Kampf: «Wir werden in jeder Hinsicht bedrängt, aber nicht zermalmt; wir sind verwirrt, aber nicht verzweifelt; wir werden verfolgt, aber nicht verlassen; wir werden niedergeschlagen, aber nicht vernichtet; wir tragen allezeit den Tod Jesu am Leib, damit auch das Leben Jesu an unserem Leib offenbar werde» (2 Korintherbrief 4,8-10).

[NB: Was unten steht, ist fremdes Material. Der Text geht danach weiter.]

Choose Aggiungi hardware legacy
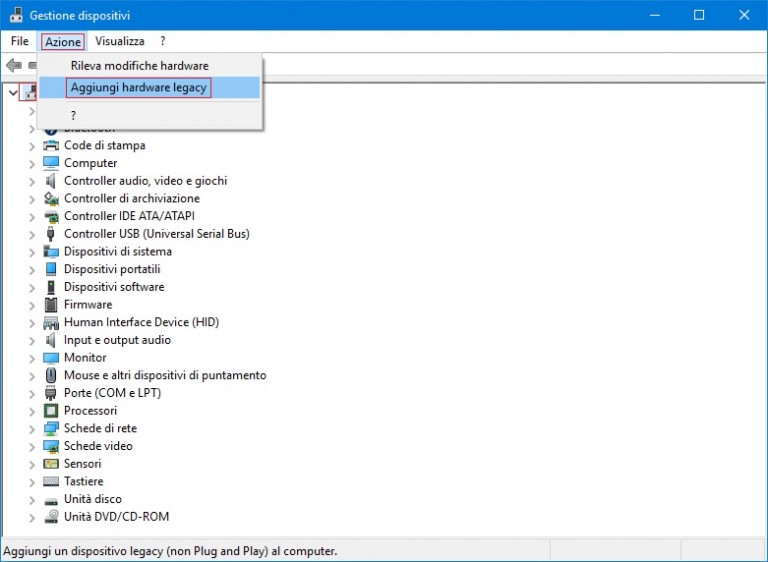pos(138,88)
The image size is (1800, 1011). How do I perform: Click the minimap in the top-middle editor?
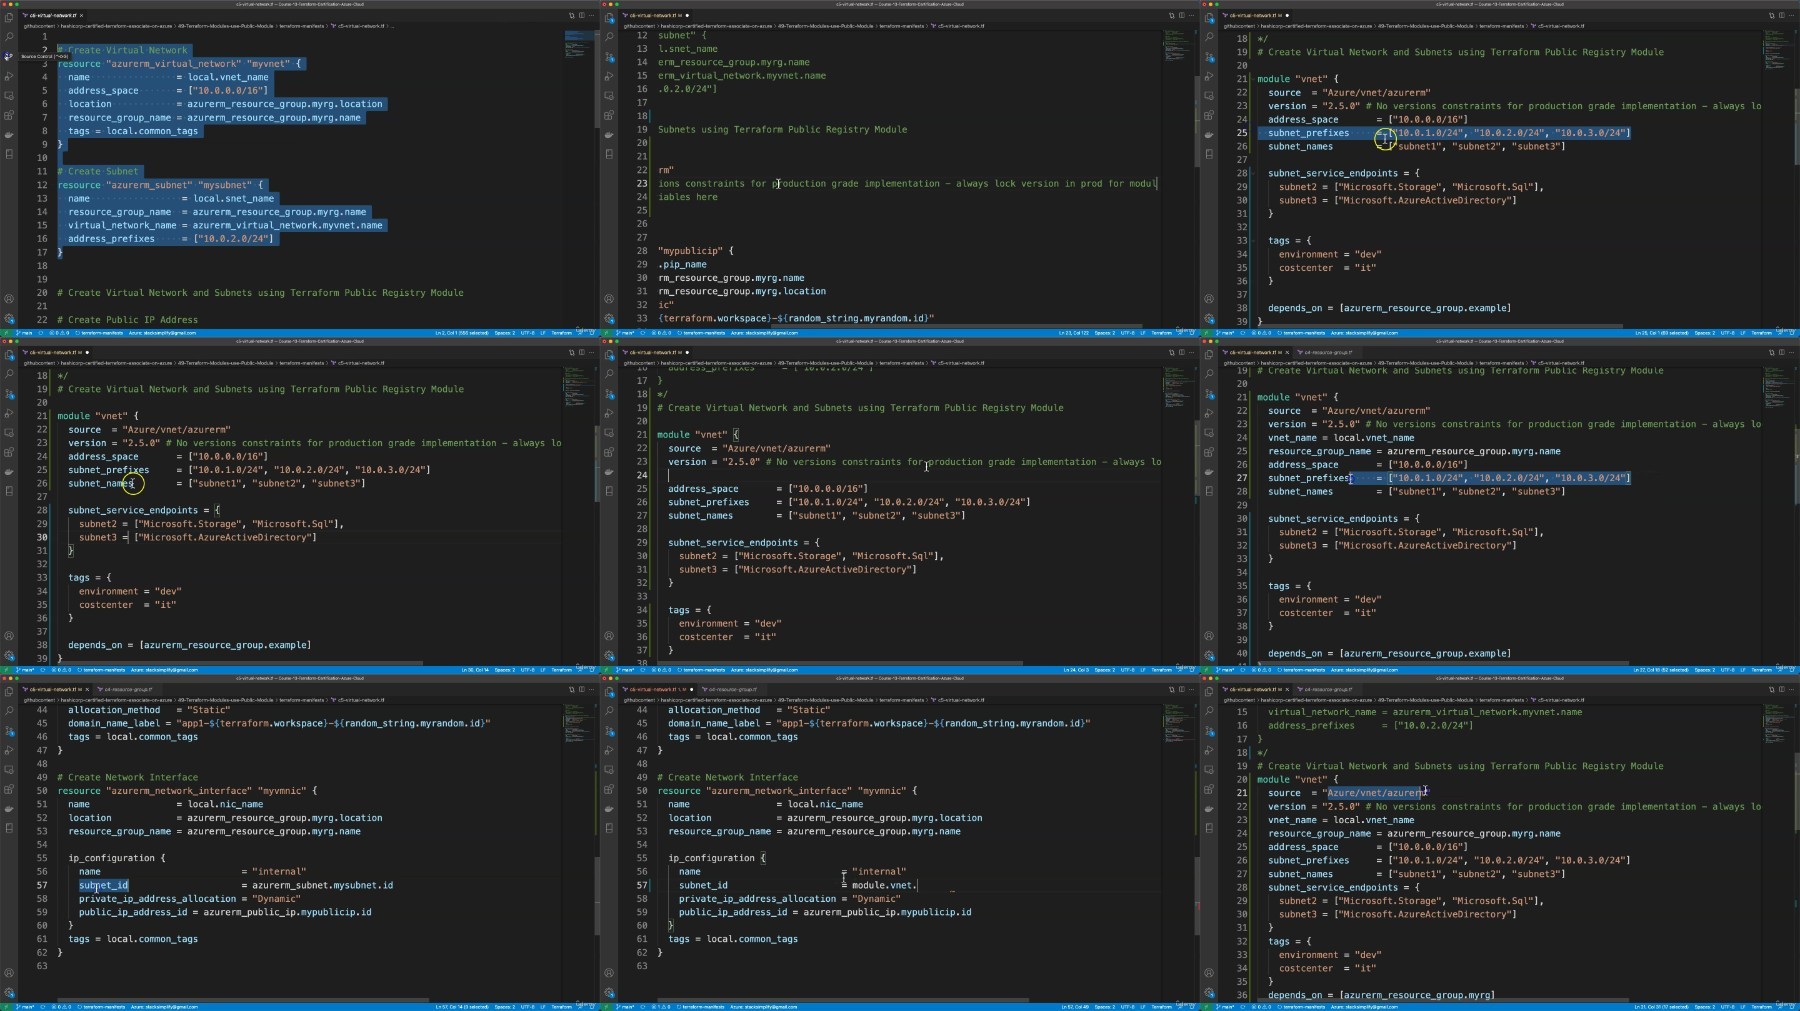pyautogui.click(x=1178, y=45)

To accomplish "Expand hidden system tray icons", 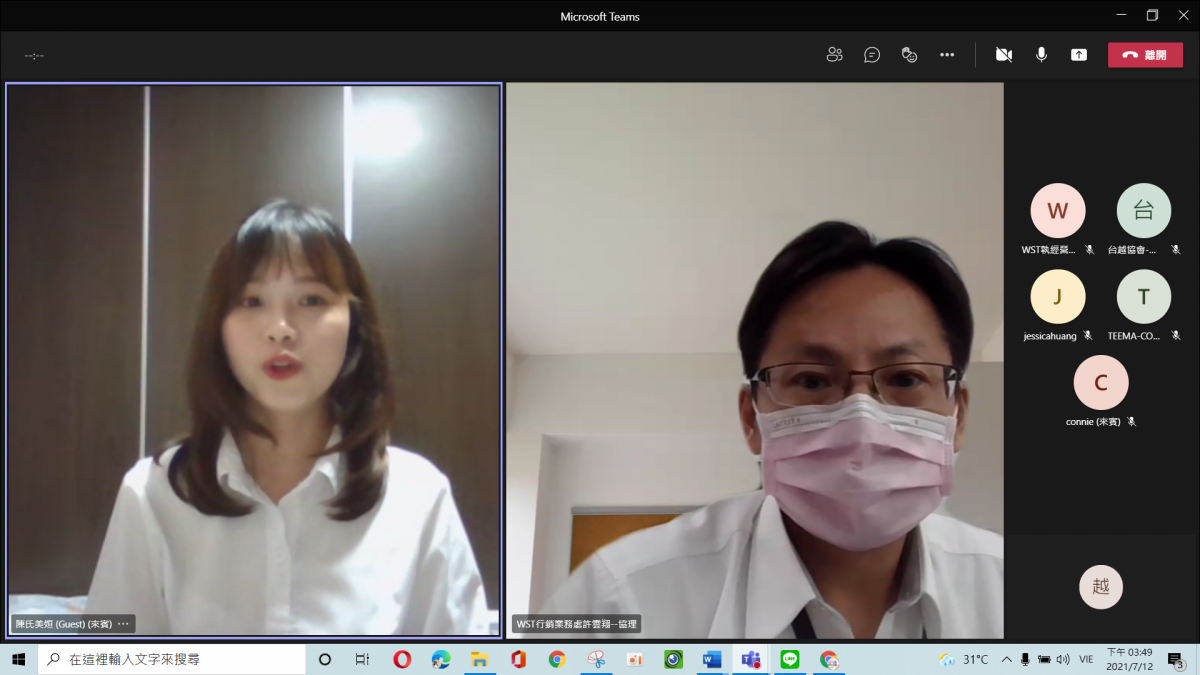I will pyautogui.click(x=1006, y=660).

Stärke: «Damit ich ihn [Christus] und die Kraft seiner Auferstehung erkenne und seine Leiden teile und ihm gleich werde in seinem Tod, damit ich, wenn möglich, die Auferstehung von den Toten erreiche» (Philipperbrief 3,10-11). Paulus schöpft seine Kraft im Leiden aus dem auferstandenen Christus.
Hoffnung: «Mehr noch, wir freuen uns über unsere Leiden, weil wir wissen, dass Leiden Ausdauer erzeugt, und Ausdauer erzeugt Charakter, und Charakter erzeugt Hoffnung, und die Hoffnung enttäuscht uns nicht, weil die Liebe Gottes in unsere Herzen ausgegossen ist durch den Heiligen Geist, der uns gegeben wurde» (Römerbrief 5,3-5).
Gott lässt nicht im Stich!
Auf jeden Fall ist es wichtig, zur Grundlage zurückzukehren, nämlich, dass Gott den Leidenden nicht im Stich lässt. Der heilige Franz von Sales fasst es folgendermassen zusammen: «Schwer wie die Berge wäre das Leid, das du allein trägst. Aber es ist ein leichtes Joch, bei dem Gott dir hilft, es zu tragen, und er trägt dich und dein Leid.»
Last but not least, gebe ich einen Gedanken mit auf den Weg.
Bedauere keinen Tag deines Lebens. Schlechte Tage geben dir wichtige Erfahrungen; schlimme Tage führen dich zu tiefgreifenden Erkenntnissen; gute Tage schenken dir Lebensfreude; traumhaft schöne Tage sorgen für wunderbare Erinnerungen. Nimm jeden Tag so an, wie er ist, und finde seine Geschenke für dich.